If you could teach or tell the kids coming up something, what would it be?
Show respect, be true to yourself, and always wear a mask when painting.

What did you think about the UK graffiti scene when you were there?
I can’t really say anything about it. I spent a few days in London, saw a few pieces, and that was it. Apart from that I only know Graphotism magazine. That’s not enough to have an opinion. I hope the exchange between the UK and the rest of Europe will improve.

And what do you think about the NYC scene, since you went there recently?
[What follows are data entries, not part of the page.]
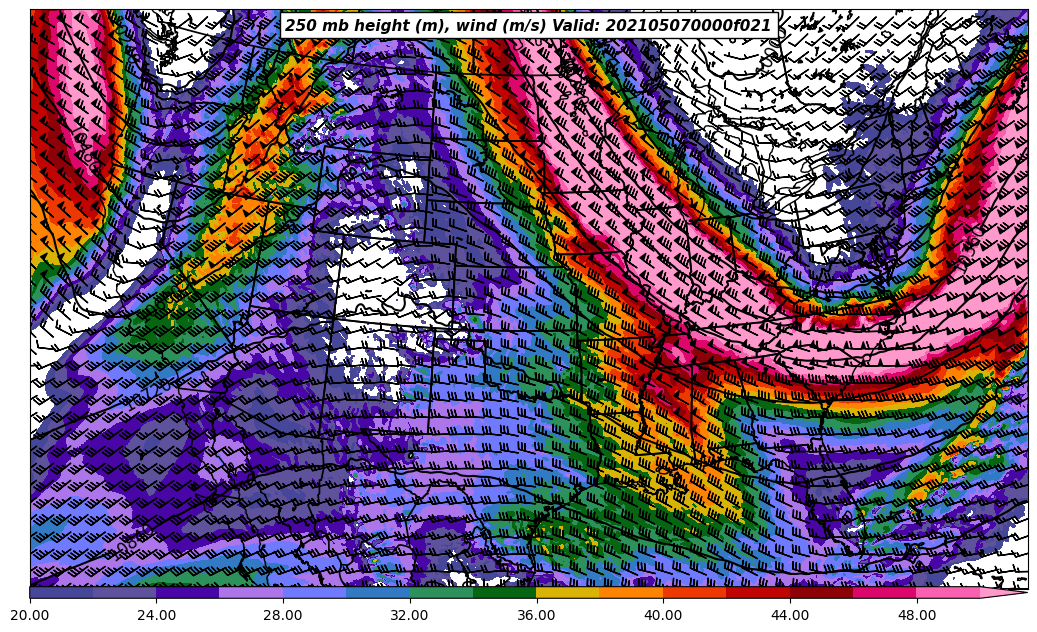Viewport: 1037px width, 632px height.
Task: Click the plot title text box
Action: point(528,25)
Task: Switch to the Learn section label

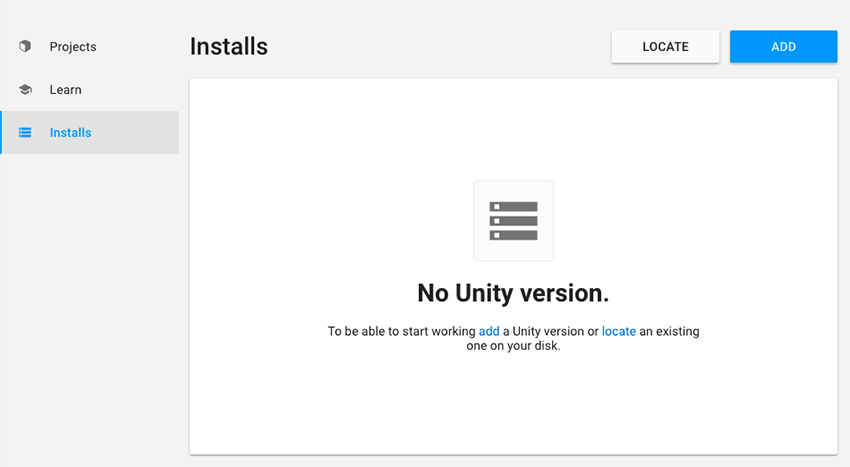Action: (66, 90)
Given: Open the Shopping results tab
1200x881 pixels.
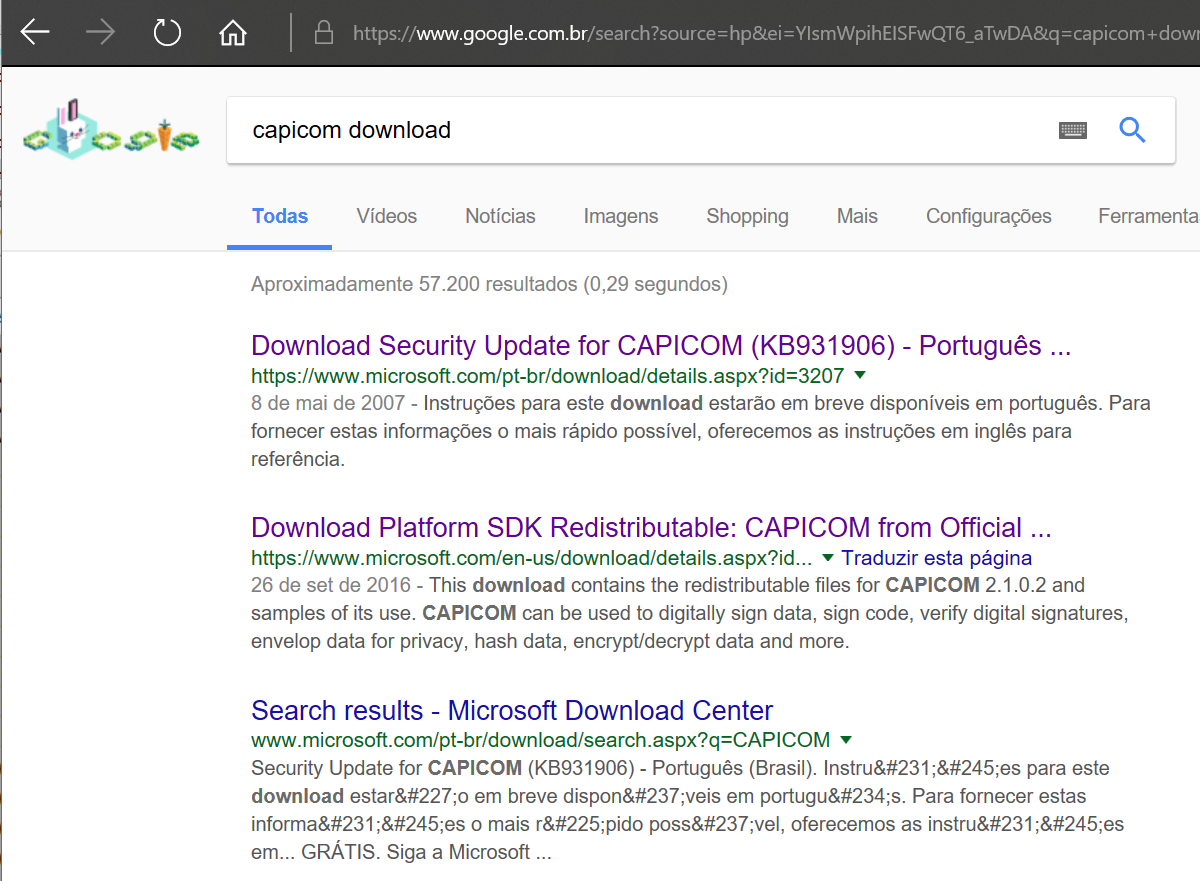Looking at the screenshot, I should pyautogui.click(x=747, y=216).
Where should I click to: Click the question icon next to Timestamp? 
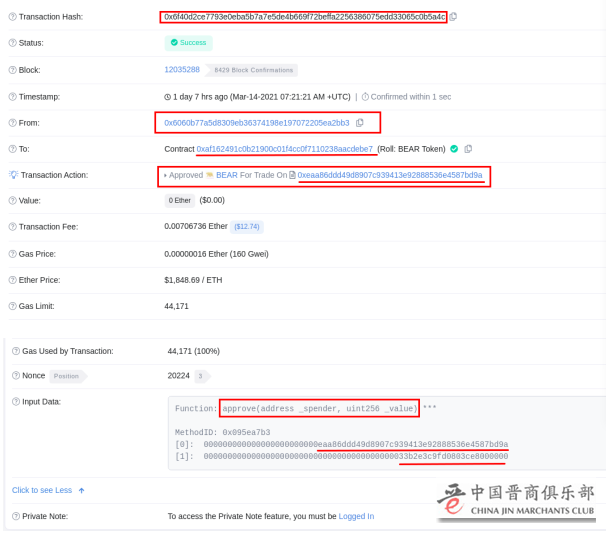12,97
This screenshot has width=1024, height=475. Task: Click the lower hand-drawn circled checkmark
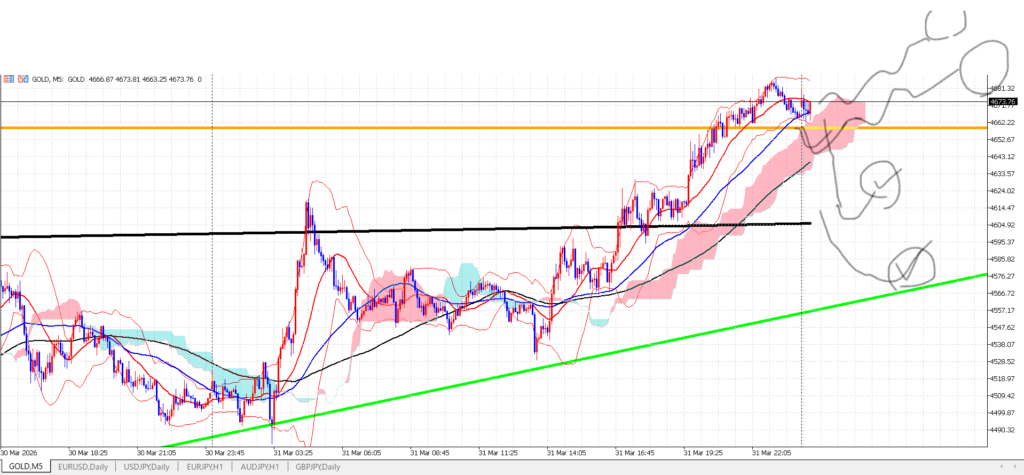(x=910, y=265)
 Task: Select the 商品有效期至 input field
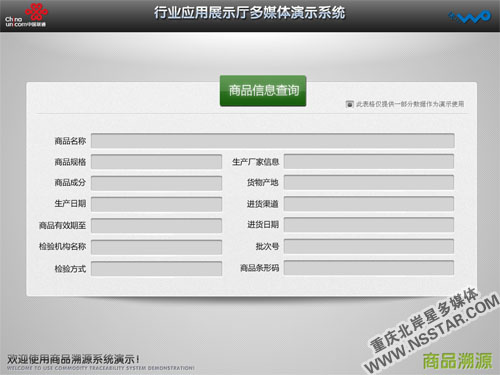click(x=156, y=226)
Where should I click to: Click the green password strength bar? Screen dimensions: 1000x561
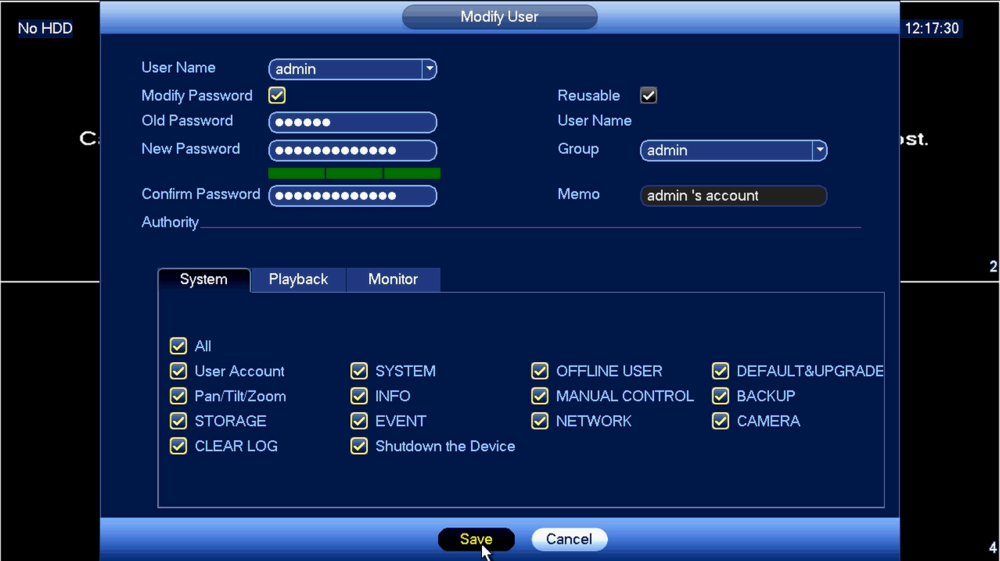[x=354, y=173]
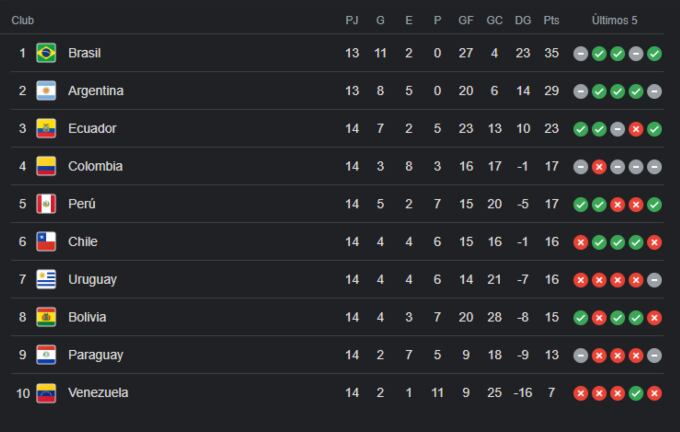Click the Últimos 5 column header
The width and height of the screenshot is (680, 432).
point(614,20)
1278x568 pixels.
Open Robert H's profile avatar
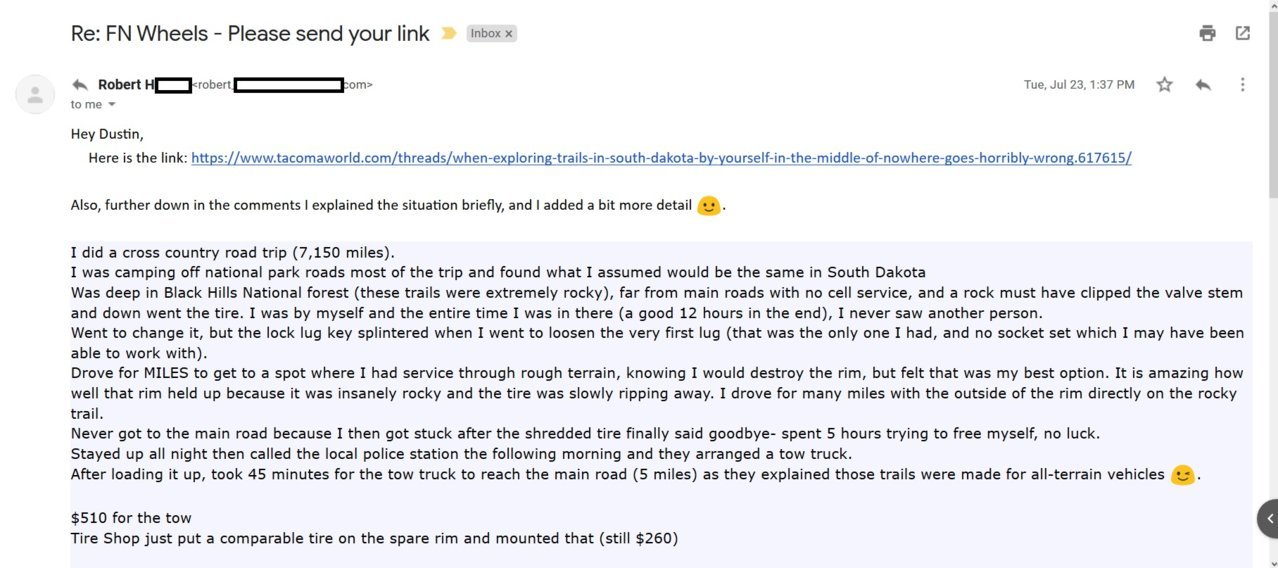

When I first came to NY with HESH in 1995 , I was anxious to meet writers. I didn’t know anyone and wasn’t sure if they would like my 3D pieces. I was afraid they wouldn’t accept people trying to go different ways. The contrary was the case. Everyone I met gave us respect. Even those that didn’t personally like the 3d stuff said that it was good to explore that direction, too. I met few writers elsewhere that were as open-minded about new things as those from NYC. And later I realized that this was the reason graffiti could grow so big. Narrow-mindedness and fear of new ways would have killed it a long time ago. I can’t say much about the scene as a whole. I can just sense that it isn’t the way it used to be by far. But still, you can feel the hip hop flavor everywhere in NY and you always realize that this is where it all started.